Answer: If the a and b of your formula mean how many hours it takes each 
person, like a = 2 and b = 1, then the formula gives 3/2 or 1 hour and 
30 minutes. This is not reasonable, since one of the painters alone 
could do it in 1 hour. 
Actually, your formula is UPSIDE DOWN. It should be (a*b)/(a+b). 
Here's why. 
Let h be the number of hours it takes for the two of them to do it
together. The first person could do it all in a hours, but can paint 
only a fraction of the wall working h hours. Assuming a constant rate 
of painting, that fraction is h/a. That is, the first painter will 
paint h/a of the wall in h hours. 
Similarly, the second painter will paint h/b of the wall in that time. 
So, when will they be done? When the whole wall is painted, which 
happens whenever those 2 fractions add up to 1. 

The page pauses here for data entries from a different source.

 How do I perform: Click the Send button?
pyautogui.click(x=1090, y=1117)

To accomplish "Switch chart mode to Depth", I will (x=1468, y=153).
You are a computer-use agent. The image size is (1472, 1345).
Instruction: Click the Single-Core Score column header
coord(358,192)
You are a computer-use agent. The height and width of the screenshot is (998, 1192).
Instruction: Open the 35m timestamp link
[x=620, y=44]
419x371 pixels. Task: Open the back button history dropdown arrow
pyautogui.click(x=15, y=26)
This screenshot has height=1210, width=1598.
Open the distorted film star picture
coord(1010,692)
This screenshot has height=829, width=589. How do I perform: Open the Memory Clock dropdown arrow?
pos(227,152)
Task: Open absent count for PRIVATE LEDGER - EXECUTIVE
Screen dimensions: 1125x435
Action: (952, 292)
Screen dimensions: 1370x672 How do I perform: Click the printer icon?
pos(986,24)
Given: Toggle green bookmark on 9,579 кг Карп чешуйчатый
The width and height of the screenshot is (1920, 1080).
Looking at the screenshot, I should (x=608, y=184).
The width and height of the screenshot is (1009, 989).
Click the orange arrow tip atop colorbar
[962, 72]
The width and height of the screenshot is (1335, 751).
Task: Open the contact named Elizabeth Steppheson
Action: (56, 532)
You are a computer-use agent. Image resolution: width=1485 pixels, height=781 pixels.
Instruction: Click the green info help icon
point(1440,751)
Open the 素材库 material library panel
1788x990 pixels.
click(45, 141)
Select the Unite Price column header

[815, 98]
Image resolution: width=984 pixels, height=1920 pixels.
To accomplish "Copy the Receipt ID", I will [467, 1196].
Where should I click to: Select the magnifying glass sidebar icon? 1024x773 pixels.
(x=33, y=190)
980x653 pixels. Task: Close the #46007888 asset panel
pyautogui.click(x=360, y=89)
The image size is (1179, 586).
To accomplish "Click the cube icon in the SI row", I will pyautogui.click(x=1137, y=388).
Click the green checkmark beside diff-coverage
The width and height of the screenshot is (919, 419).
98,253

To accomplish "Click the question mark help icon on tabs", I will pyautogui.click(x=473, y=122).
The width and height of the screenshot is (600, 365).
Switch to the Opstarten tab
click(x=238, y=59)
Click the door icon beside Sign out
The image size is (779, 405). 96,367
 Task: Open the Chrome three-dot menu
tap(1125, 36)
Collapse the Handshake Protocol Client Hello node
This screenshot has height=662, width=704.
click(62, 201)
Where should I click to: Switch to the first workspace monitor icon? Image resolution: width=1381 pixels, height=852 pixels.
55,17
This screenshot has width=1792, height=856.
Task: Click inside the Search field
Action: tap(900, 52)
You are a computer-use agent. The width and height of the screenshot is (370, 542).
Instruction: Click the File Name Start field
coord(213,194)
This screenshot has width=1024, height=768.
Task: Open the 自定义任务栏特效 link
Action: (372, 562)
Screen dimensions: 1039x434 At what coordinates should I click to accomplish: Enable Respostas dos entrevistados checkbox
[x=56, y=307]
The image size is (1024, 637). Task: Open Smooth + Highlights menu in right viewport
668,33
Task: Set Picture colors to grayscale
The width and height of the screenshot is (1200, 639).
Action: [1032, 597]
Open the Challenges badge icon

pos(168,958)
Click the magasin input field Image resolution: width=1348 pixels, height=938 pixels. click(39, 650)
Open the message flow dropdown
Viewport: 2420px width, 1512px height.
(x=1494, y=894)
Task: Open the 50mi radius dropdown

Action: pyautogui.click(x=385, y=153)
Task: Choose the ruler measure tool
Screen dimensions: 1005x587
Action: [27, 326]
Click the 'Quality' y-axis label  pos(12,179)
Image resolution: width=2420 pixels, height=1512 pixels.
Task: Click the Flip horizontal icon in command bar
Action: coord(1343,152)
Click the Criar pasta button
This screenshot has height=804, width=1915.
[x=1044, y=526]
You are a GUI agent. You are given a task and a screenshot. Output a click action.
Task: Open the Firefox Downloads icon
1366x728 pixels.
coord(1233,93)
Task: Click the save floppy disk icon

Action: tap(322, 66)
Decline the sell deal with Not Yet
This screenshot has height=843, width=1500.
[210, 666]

You need to solve the following equation:
 (h/a) + (h/b) = 1 
 h*b + h*a = a*b Multiplying through by a*b
 h*(b+a) = a*b Factoring out h
 h = (a*b)/(a+b) Dividing both sides by b+a
Okay, now say 3 painters could do it in a hours, b hours or c hours, 
respectively. Let h be the number of hours they all must work to get 
it all painted. The first painter finishes h/a of the wall in that 
amount of time. The other 2 painters manage to paint h/b of the wall 
and h/c of the wall in that time. Since h is the time to finish the 
job, all 3 of these fractions must add up to the whole wall, or 1. 
So you have the equation:
 
 h h h 
 --- + --- + --- = 1 
 a b c 
 
Solve this for h (start by multiplying through by a*b*c) and you will 
get the generalized formula for 3 painters. It's not the formula you 
wrote above but I think you can finish it off.